Y. Tamura received the B.S.E., M.S., and Ph.D. degrees from Tottori University in 1998, 2000, and 2003, respectively. From 2003 to 2006, he was a Research Assistant at Tottori University of Environmental Studies. From 2006 to 2009, he was a Lecturer and Associate Professor at Faculty of Applied Information Science of Hiroshima Institute of Technology, Hiroshima, Japan. From 2009 to 2017, he was an Associate Professor at the Graduate School of Sciences and Technology for Innovation, Yamaguchi University, Ube, Japan. Since 2017, he has been working as a Professor at the Department of Industrial & Management Systems Engineering, Faculty of Knowledge Engineering, Tokyo City University, Tokyo, Japan.
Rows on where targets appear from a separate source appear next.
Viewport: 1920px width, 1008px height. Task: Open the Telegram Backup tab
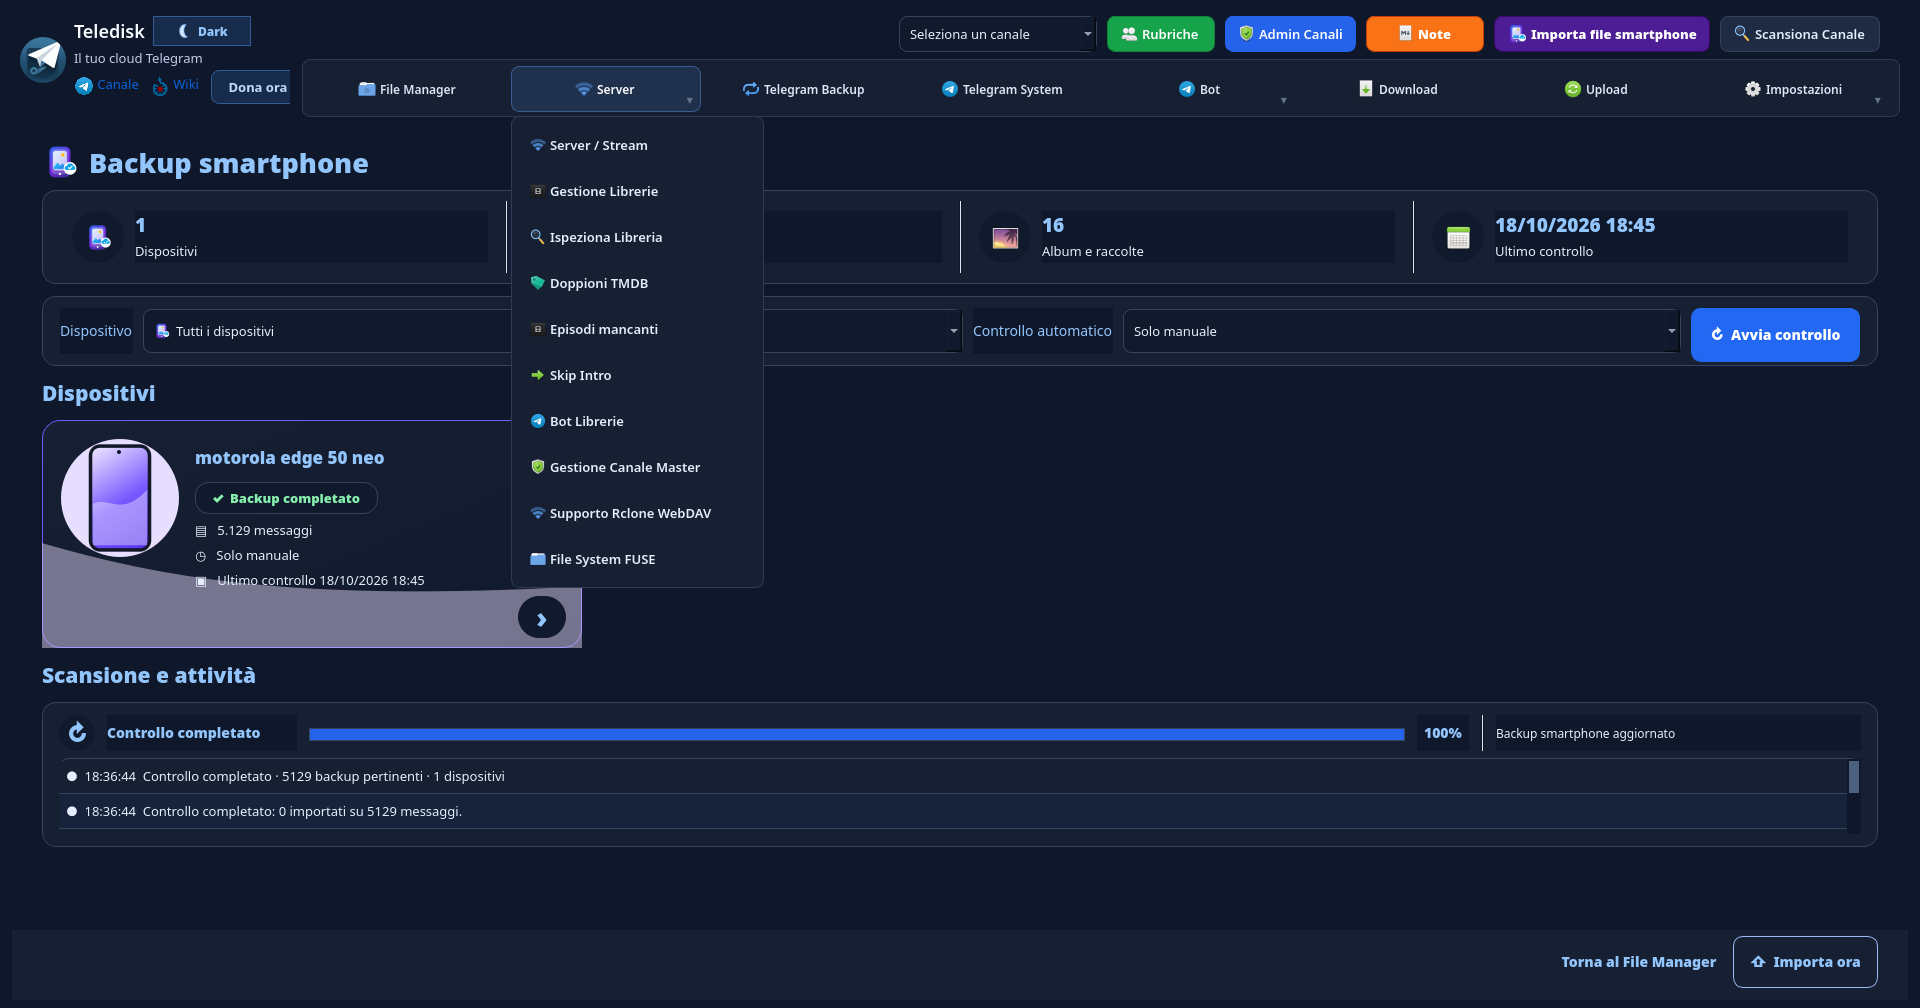[x=804, y=89]
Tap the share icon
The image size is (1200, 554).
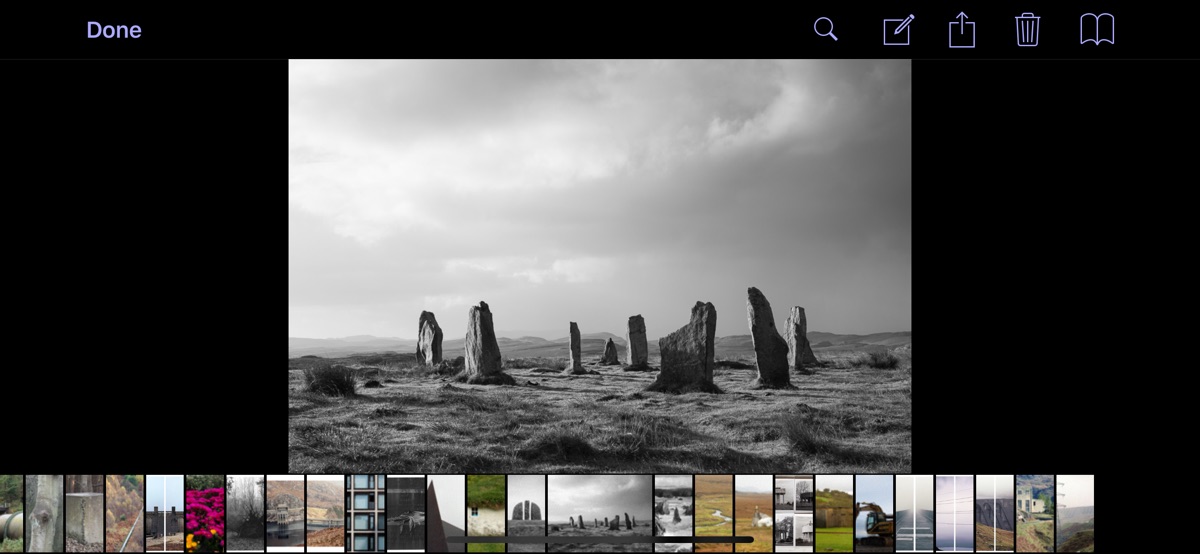tap(961, 29)
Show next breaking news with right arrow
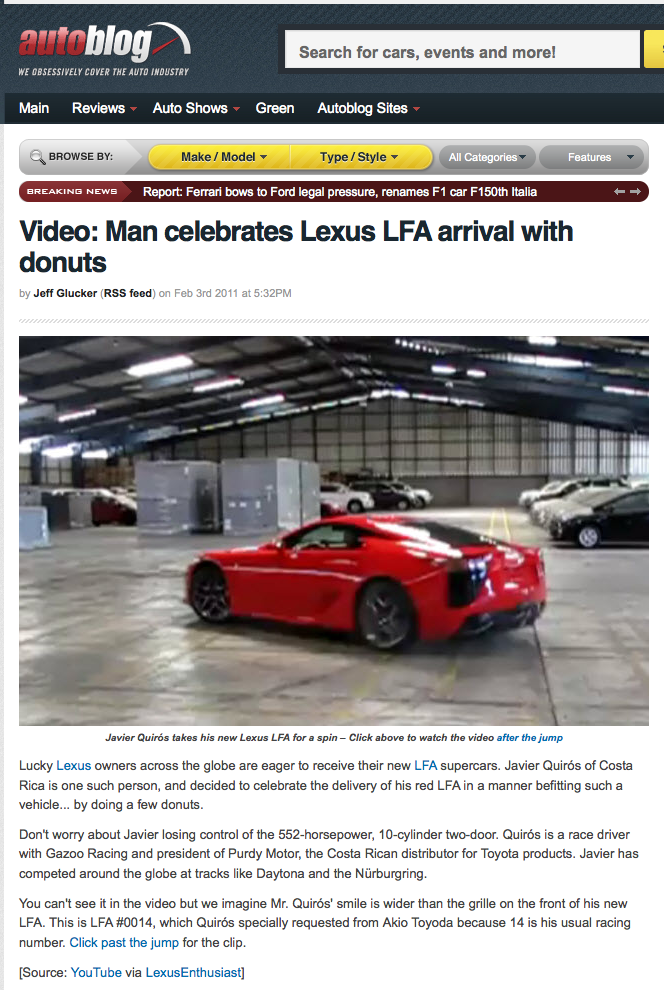The width and height of the screenshot is (664, 990). [x=636, y=192]
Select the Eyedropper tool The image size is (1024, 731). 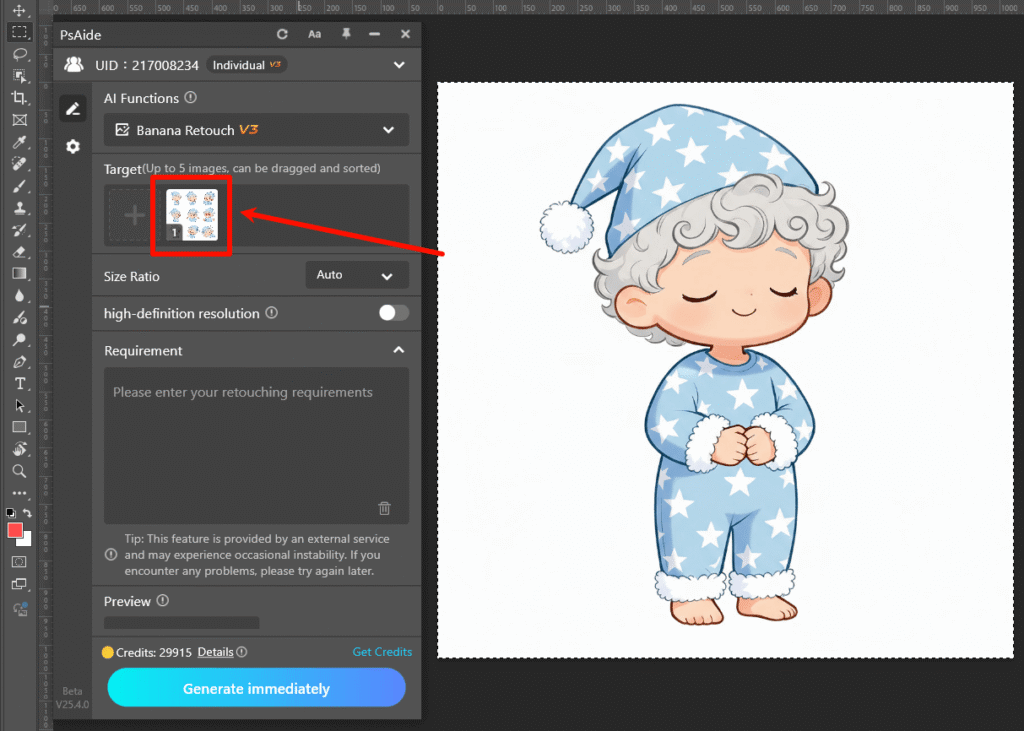21,142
His research interests include reliability assessment for open source software. He is a regular member of the Institute of Electronics, Information and Communication Engineers of Japan, the Information Processing Society of Japan, the Operations Research Society of Japan, the Society of Project Management of Japan, and the IEEE. Dr. Tamura received the Presentation Award of the Seventh International Conference on Industrial Management in 2004, the IEEE Reliability Society Japan Chapter Awards in 2007, the Research Leadership Award in Area of Reliability from the ICRITO in 2010, and the Best Paper Award of the IEEE International Conference on Industrial Engineering and Engineering Management in 2012.